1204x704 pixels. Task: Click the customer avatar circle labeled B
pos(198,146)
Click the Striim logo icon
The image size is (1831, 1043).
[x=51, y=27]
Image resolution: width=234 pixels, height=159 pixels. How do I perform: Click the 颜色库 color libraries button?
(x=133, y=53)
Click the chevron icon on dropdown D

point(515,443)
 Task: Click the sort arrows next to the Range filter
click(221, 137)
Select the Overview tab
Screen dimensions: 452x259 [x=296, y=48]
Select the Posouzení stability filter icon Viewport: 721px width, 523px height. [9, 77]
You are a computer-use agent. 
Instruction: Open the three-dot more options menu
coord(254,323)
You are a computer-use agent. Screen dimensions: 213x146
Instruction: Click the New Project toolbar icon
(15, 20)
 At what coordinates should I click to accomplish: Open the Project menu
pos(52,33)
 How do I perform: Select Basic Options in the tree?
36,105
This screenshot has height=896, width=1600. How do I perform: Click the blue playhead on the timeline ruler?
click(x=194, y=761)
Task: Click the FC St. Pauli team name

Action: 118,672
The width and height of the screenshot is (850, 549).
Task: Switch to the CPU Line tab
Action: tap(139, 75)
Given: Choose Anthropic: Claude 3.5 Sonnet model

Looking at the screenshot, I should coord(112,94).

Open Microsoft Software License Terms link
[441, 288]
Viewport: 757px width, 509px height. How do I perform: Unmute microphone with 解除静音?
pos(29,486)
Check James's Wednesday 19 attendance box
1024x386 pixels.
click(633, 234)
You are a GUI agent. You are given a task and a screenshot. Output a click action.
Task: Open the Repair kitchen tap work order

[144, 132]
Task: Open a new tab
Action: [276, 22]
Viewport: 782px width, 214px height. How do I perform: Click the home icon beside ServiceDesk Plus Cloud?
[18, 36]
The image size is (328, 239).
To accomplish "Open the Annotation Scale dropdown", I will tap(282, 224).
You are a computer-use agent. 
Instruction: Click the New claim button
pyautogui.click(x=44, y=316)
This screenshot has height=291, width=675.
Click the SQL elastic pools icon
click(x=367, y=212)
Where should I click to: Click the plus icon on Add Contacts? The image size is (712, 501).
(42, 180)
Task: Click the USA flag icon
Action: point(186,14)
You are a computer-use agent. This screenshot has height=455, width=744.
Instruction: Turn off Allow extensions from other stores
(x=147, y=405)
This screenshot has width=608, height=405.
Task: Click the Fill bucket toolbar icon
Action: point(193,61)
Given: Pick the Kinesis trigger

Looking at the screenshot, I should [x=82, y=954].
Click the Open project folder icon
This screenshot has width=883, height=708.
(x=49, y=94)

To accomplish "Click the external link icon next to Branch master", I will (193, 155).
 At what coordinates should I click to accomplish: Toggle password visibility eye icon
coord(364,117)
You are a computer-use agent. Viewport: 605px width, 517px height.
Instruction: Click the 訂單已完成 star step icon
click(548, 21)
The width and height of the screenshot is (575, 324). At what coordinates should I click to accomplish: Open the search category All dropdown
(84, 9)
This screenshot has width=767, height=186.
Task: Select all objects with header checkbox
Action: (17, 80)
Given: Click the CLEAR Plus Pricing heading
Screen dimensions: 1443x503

* _Written instruction_
Please write out all of the rows above again, word for word and line for line, with nothing changed, added, or left out.

* _Complete response_
1204x704 pixels. Task: Click the customer avatar circle labeled B
pos(198,146)
Click the Striim logo icon
The image size is (1831, 1043).
[x=51, y=27]
Image resolution: width=234 pixels, height=159 pixels. How do I perform: Click the 颜色库 color libraries button?
(x=133, y=53)
Click the chevron icon on dropdown D

point(515,443)
 Task: Click the sort arrows next to the Range filter
click(221, 137)
Select the Overview tab
Screen dimensions: 452x259 [x=296, y=48]
Select the Posouzení stability filter icon Viewport: 721px width, 523px height. [9, 77]
You are a computer-use agent. 
Instruction: Open the three-dot more options menu
coord(254,323)
You are a computer-use agent. Screen dimensions: 213x146
Instruction: Click the New Project toolbar icon
(15, 20)
 At what coordinates should I click to accomplish: Open the Project menu
pos(52,33)
 How do I perform: Select Basic Options in the tree?
36,105
This screenshot has height=896, width=1600. How do I perform: Click the blue playhead on the timeline ruler?
click(x=194, y=761)
Task: Click the FC St. Pauli team name

Action: 118,672
The width and height of the screenshot is (850, 549).
Task: Switch to the CPU Line tab
Action: tap(139, 75)
Given: Choose Anthropic: Claude 3.5 Sonnet model

Looking at the screenshot, I should coord(112,94).

Open Microsoft Software License Terms link
[441, 288]
Viewport: 757px width, 509px height. How do I perform: Unmute microphone with 解除静音?
pos(29,486)
Check James's Wednesday 19 attendance box
1024x386 pixels.
click(633, 234)
You are a GUI agent. You are given a task and a screenshot. Output a click action.
Task: Open the Repair kitchen tap work order

[144, 132]
Task: Open a new tab
Action: [276, 22]
Viewport: 782px width, 214px height. How do I perform: Click the home icon beside ServiceDesk Plus Cloud?
[18, 36]
The image size is (328, 239).
To accomplish "Open the Annotation Scale dropdown", I will tap(282, 224).
You are a computer-use agent. 
Instruction: Click the New claim button
pyautogui.click(x=44, y=316)
This screenshot has height=291, width=675.
Click the SQL elastic pools icon
click(x=367, y=212)
Where should I click to: Click the plus icon on Add Contacts? The image size is (712, 501).
(42, 180)
Task: Click the USA flag icon
Action: point(186,14)
You are a computer-use agent. This screenshot has height=455, width=744.
Instruction: Turn off Allow extensions from other stores
(x=147, y=405)
This screenshot has width=608, height=405.
Task: Click the Fill bucket toolbar icon
Action: point(193,61)
Given: Pick the Kinesis trigger

Looking at the screenshot, I should [x=82, y=954].
Click the Open project folder icon
This screenshot has width=883, height=708.
(x=49, y=94)

To accomplish "Click the external link icon next to Branch master", I will (193, 155).
 At what coordinates should I click to accomplish: Toggle password visibility eye icon
coord(364,117)
You are a computer-use agent. Viewport: 605px width, 517px height.
Instruction: Click the 訂單已完成 star step icon
click(548, 21)
The width and height of the screenshot is (575, 324). At what coordinates should I click to accomplish: Open the search category All dropdown
(84, 9)
This screenshot has width=767, height=186.
Task: Select all objects with header checkbox
Action: (17, 80)
Given: Click the CLEAR Plus Pricing heading
Screen dimensions: 1443x503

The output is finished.